Any one who has fully understood from the introductory essay the complete identity of the content of the principle of sufficient reason in all its different forms, must also be convinced of the importance of the knowledge of the simplest of these forms, as affording him insight into his own inmost nature. This simplest form of the principle we have found to be time. In it each instant is, only in so far as it has effaced the preceding one, its generator, to be itself in turn as quickly effaced. The past and the future (considered apart from the consequences of their content) are empty as a dream, and the present is only the indivisible and unenduring boundary between them. And in all the other forms of the principle of sufficient reason, we shall find the same emptiness, and shall see that not time only but also space, and the whole content of both of them, i. e., all that proceeds from causes and motives, has a merely relative existence, is only through and for another like to itself, i. e., not more enduring.

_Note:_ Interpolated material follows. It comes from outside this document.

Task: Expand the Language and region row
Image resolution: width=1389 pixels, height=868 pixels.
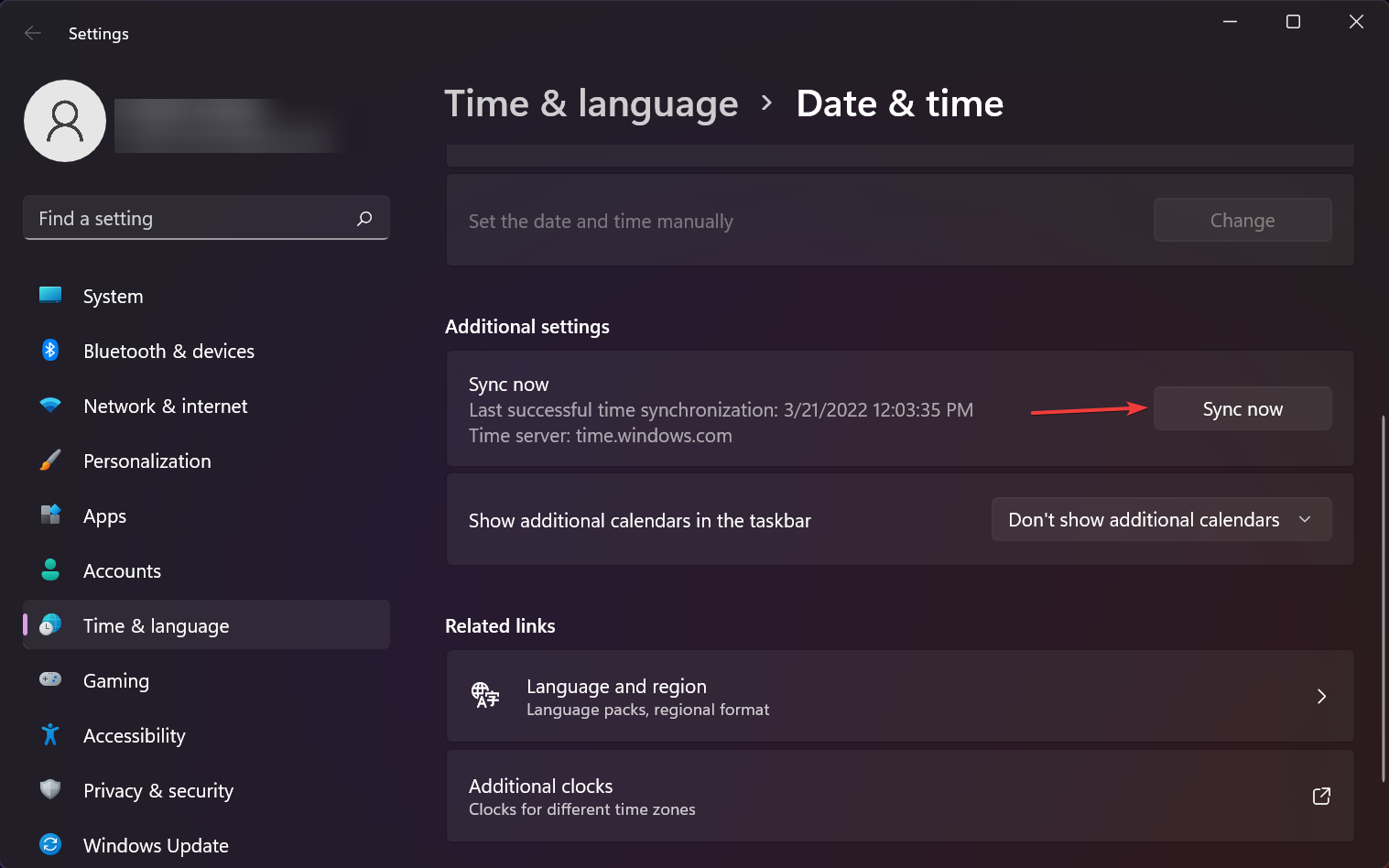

The substance of this doctrine is old: it appears in Heraclitus when he laments the eternal flux of things; in Plato when he degrades the object to that which is ever becoming, but never being; in Spinoza as the doctrine of the mere accidents of the one substance which is and endures. Kant opposes what is thus known as the mere phenomenon to the thing in itself. Lastly, the ancient wisdom of the Indian philosophers declares, “It is Mâyâ, the veil of deception, which blinds the eyes of mortals, and makes them behold a world of which they cannot say either that it is or that it is not: for it is like a dream; it is like the sunshine on the sand which the traveller takes from afar for water, or the stray piece of rope he mistakes for a snake.” (These similes are repeated in innumerable passages of the Vedas and the Puranas.) But what all these mean, and that of which they all speak, is nothing more than what we have just considered – the world as idea subject to the principle of sufficient reason.
§ 4. Whoever has recognised the form of the principle of sufficient reason, which appears in pure time as such, and on which all counting and arithmetical calculation rests, has completely mastered the nature of time. Time is nothing more than that form of the principle of sufficient
5
Kant is the only writer who has confused this idea of reason, and in this connection I refer the reader to the Appendix, and also to my “Grundprobleme der Ethik”: Grundl. dd. Moral. § 6, pp. 148-154, first and second editions.